Good progress on revenue targets from _your_ perspective sounds like not great growth, but communicated softly.

> The argument seems to be that they've realized the only way to achieve the next round of funding is to be "AI-first". There is no product roadmap for what this looks like, or what features might be involved, or why we'd want to do it from a product point of view. Instead the reason is that this is the only way to attract a big series C round.

This is not a thing a company does when they have good enough growth. Adequate revenue growth when you need a series C must be very good growth. Adequate growth when you'e profitable is a very different thing.

> Instead of working on useful, in-demand product features, it feels like we're spending a lot of time looking at a distant future that we'll struggle to reach if we take our eye off of the ball. Is this normal?

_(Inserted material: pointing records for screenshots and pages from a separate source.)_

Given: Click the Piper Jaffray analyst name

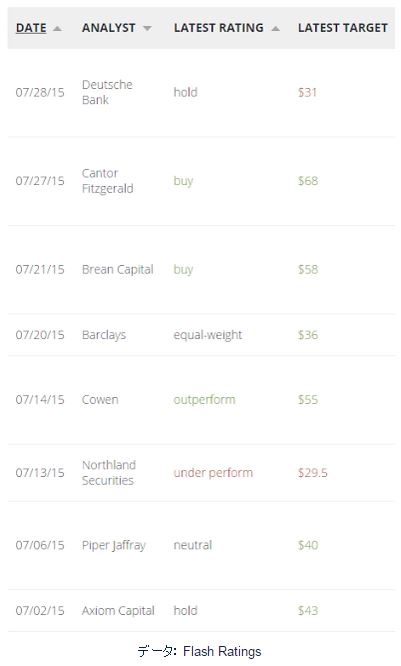Looking at the screenshot, I should [x=114, y=545].

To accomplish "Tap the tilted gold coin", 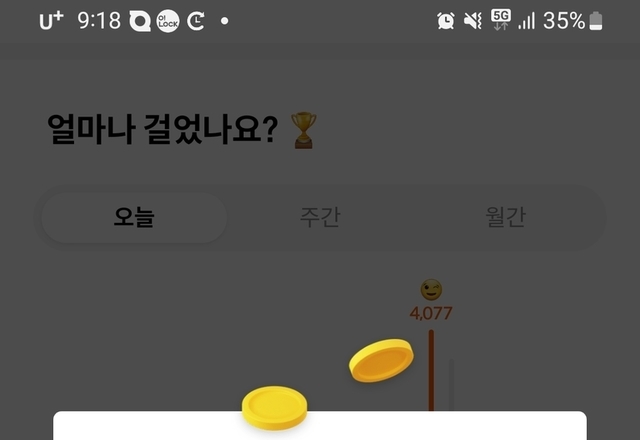I will point(381,360).
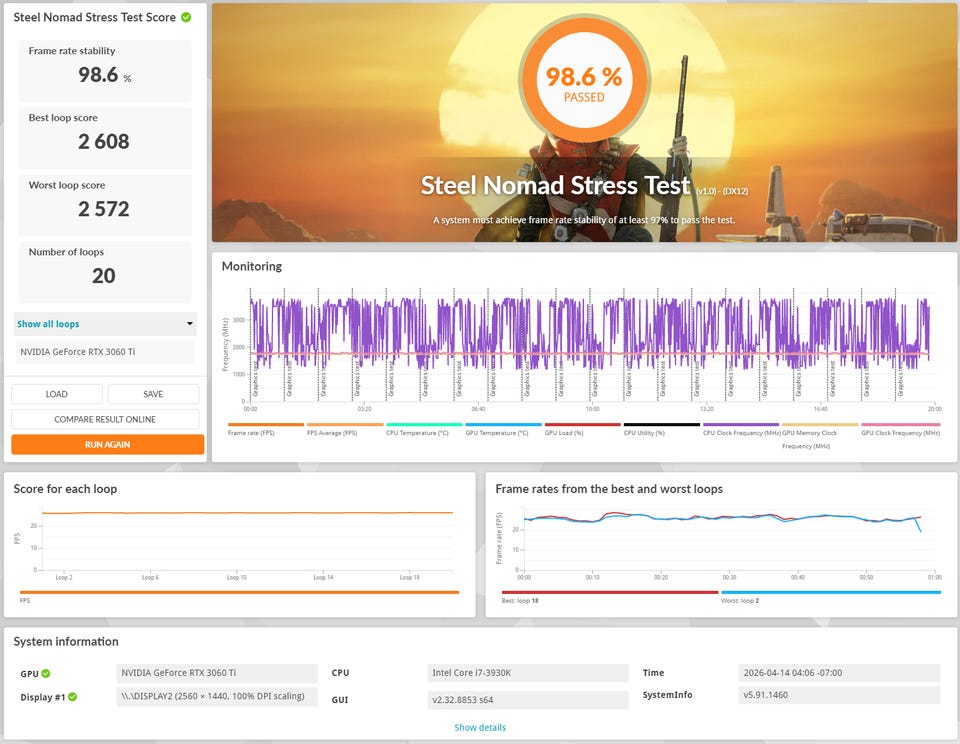Click COMPARE RESULT ONLINE
This screenshot has height=744, width=960.
[x=105, y=419]
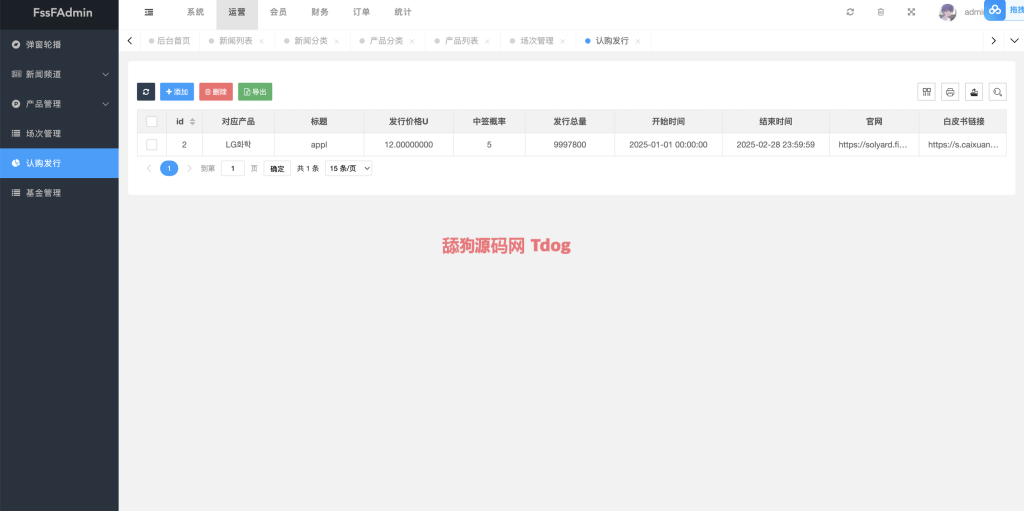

Yes, very normal. If I'm you, I'm wondering if there's really product/market fit. Useful, in demand product features almost don't matter. Building more does not make more money happen.

But also, the AI stuff is disruptive. In a way that the internet was. I think what you should probably judge most strongly here is if there is ANYONE with influence that has a take on how that looks for your company. That take probably includes "how this makes a lot of what we do irrelevant".

Absent that, I'd just write the company off. If you like the job great. If you don't like the work enough to be happy while the company atrophies, I think you're going to have a rough time.